— Aim of the task —
Nothing in the records should be left out; transcribe them exactly.
(The records begins)
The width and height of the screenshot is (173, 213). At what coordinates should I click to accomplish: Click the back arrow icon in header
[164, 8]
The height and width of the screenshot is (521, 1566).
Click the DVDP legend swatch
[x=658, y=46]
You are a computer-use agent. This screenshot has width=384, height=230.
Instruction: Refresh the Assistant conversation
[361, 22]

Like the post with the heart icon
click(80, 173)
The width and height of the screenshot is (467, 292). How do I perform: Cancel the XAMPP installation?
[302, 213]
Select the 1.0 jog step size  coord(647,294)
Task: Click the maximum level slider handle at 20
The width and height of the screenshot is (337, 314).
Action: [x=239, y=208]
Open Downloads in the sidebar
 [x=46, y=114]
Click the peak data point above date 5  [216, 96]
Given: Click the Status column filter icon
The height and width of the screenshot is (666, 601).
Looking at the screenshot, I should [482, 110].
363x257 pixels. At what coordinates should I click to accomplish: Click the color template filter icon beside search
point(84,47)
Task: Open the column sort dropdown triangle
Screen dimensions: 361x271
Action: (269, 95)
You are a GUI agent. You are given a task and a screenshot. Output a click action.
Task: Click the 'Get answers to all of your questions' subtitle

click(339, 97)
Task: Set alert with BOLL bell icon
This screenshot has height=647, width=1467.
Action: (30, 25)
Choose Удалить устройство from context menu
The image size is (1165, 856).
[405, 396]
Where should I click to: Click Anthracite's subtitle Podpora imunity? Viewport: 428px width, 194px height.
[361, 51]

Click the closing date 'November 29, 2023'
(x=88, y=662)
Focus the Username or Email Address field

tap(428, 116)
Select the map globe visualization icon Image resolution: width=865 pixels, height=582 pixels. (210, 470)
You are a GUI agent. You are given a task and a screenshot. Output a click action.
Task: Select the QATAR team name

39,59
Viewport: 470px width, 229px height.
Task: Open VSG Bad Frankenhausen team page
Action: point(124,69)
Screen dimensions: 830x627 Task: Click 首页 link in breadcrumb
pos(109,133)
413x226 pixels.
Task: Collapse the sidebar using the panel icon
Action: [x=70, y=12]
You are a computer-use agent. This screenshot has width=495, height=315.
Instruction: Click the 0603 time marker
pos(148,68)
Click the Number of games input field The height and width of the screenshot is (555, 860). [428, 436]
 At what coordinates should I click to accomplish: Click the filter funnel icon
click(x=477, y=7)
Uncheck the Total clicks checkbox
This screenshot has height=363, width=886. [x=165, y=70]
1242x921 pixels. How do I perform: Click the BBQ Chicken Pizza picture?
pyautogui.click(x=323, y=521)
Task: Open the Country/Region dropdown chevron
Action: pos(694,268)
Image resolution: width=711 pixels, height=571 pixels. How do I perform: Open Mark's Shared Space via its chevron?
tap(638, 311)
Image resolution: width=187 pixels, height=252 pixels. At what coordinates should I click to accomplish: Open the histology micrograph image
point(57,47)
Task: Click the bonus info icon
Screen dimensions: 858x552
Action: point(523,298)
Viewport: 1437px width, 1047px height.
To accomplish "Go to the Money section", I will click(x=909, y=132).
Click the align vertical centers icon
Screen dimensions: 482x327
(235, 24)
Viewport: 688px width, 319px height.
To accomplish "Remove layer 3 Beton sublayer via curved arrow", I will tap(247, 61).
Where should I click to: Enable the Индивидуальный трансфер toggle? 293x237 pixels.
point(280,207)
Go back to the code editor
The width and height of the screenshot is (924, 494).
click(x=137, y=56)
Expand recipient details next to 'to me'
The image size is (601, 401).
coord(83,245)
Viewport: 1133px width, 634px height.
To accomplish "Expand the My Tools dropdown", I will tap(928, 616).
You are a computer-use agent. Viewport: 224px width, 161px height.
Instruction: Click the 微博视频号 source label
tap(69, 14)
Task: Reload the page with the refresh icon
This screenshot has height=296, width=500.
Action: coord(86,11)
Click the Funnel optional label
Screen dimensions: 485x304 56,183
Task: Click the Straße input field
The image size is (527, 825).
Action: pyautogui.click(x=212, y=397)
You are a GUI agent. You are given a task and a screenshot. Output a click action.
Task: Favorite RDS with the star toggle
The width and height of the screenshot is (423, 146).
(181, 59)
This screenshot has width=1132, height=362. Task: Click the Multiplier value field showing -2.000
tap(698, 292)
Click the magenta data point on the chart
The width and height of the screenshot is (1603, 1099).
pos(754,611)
(The records ends)
— Solution to this problem —
The width and height of the screenshot is (173, 213). At what coordinates should I click to accomplish: Click the back arrow icon in header
[164, 8]
The height and width of the screenshot is (521, 1566).
Click the DVDP legend swatch
[x=658, y=46]
You are a computer-use agent. This screenshot has width=384, height=230.
Instruction: Refresh the Assistant conversation
[361, 22]

Like the post with the heart icon
click(80, 173)
The width and height of the screenshot is (467, 292). How do I perform: Cancel the XAMPP installation?
[302, 213]
Select the 1.0 jog step size  coord(647,294)
Task: Click the maximum level slider handle at 20
The width and height of the screenshot is (337, 314).
Action: [x=239, y=208]
Open Downloads in the sidebar
 [x=46, y=114]
Click the peak data point above date 5  [216, 96]
Given: Click the Status column filter icon
The height and width of the screenshot is (666, 601).
Looking at the screenshot, I should [482, 110].
363x257 pixels. At what coordinates should I click to accomplish: Click the color template filter icon beside search
point(84,47)
Task: Open the column sort dropdown triangle
Screen dimensions: 361x271
Action: (269, 95)
You are a GUI agent. You are given a task and a screenshot. Output a click action.
Task: Click the 'Get answers to all of your questions' subtitle

click(339, 97)
Task: Set alert with BOLL bell icon
This screenshot has height=647, width=1467.
Action: (30, 25)
Choose Удалить устройство from context menu
The image size is (1165, 856).
[405, 396]
Where should I click to: Click Anthracite's subtitle Podpora imunity? Viewport: 428px width, 194px height.
[361, 51]

Click the closing date 'November 29, 2023'
(x=88, y=662)
Focus the Username or Email Address field

tap(428, 116)
Select the map globe visualization icon Image resolution: width=865 pixels, height=582 pixels. (210, 470)
You are a GUI agent. You are given a task and a screenshot. Output a click action.
Task: Select the QATAR team name

39,59
Viewport: 470px width, 229px height.
Task: Open VSG Bad Frankenhausen team page
Action: point(124,69)
Screen dimensions: 830x627 Task: Click 首页 link in breadcrumb
pos(109,133)
413x226 pixels.
Task: Collapse the sidebar using the panel icon
Action: [x=70, y=12]
You are a computer-use agent. This screenshot has width=495, height=315.
Instruction: Click the 0603 time marker
pos(148,68)
Click the Number of games input field The height and width of the screenshot is (555, 860). [428, 436]
 At what coordinates should I click to accomplish: Click the filter funnel icon
click(x=477, y=7)
Uncheck the Total clicks checkbox
This screenshot has height=363, width=886. [x=165, y=70]
1242x921 pixels. How do I perform: Click the BBQ Chicken Pizza picture?
pyautogui.click(x=323, y=521)
Task: Open the Country/Region dropdown chevron
Action: pos(694,268)
Image resolution: width=711 pixels, height=571 pixels. How do I perform: Open Mark's Shared Space via its chevron?
tap(638, 311)
Image resolution: width=187 pixels, height=252 pixels. At what coordinates should I click to accomplish: Open the histology micrograph image
point(57,47)
Task: Click the bonus info icon
Screen dimensions: 858x552
Action: point(523,298)
Viewport: 1437px width, 1047px height.
To accomplish "Go to the Money section", I will click(x=909, y=132).
Click the align vertical centers icon
Screen dimensions: 482x327
(235, 24)
Viewport: 688px width, 319px height.
To accomplish "Remove layer 3 Beton sublayer via curved arrow", I will tap(247, 61).
Where should I click to: Enable the Индивидуальный трансфер toggle? 293x237 pixels.
point(280,207)
Go back to the code editor
The width and height of the screenshot is (924, 494).
click(x=137, y=56)
Expand recipient details next to 'to me'
The image size is (601, 401).
coord(83,245)
Viewport: 1133px width, 634px height.
To accomplish "Expand the My Tools dropdown", I will tap(928, 616).
You are a computer-use agent. Viewport: 224px width, 161px height.
Instruction: Click the 微博视频号 source label
tap(69, 14)
Task: Reload the page with the refresh icon
This screenshot has height=296, width=500.
Action: coord(86,11)
Click the Funnel optional label
Screen dimensions: 485x304 56,183
Task: Click the Straße input field
The image size is (527, 825).
Action: pyautogui.click(x=212, y=397)
You are a GUI agent. You are given a task and a screenshot. Output a click action.
Task: Favorite RDS with the star toggle
The width and height of the screenshot is (423, 146).
(181, 59)
This screenshot has width=1132, height=362. Task: Click the Multiplier value field showing -2.000
tap(698, 292)
Click the magenta data point on the chart
The width and height of the screenshot is (1603, 1099).
pos(754,611)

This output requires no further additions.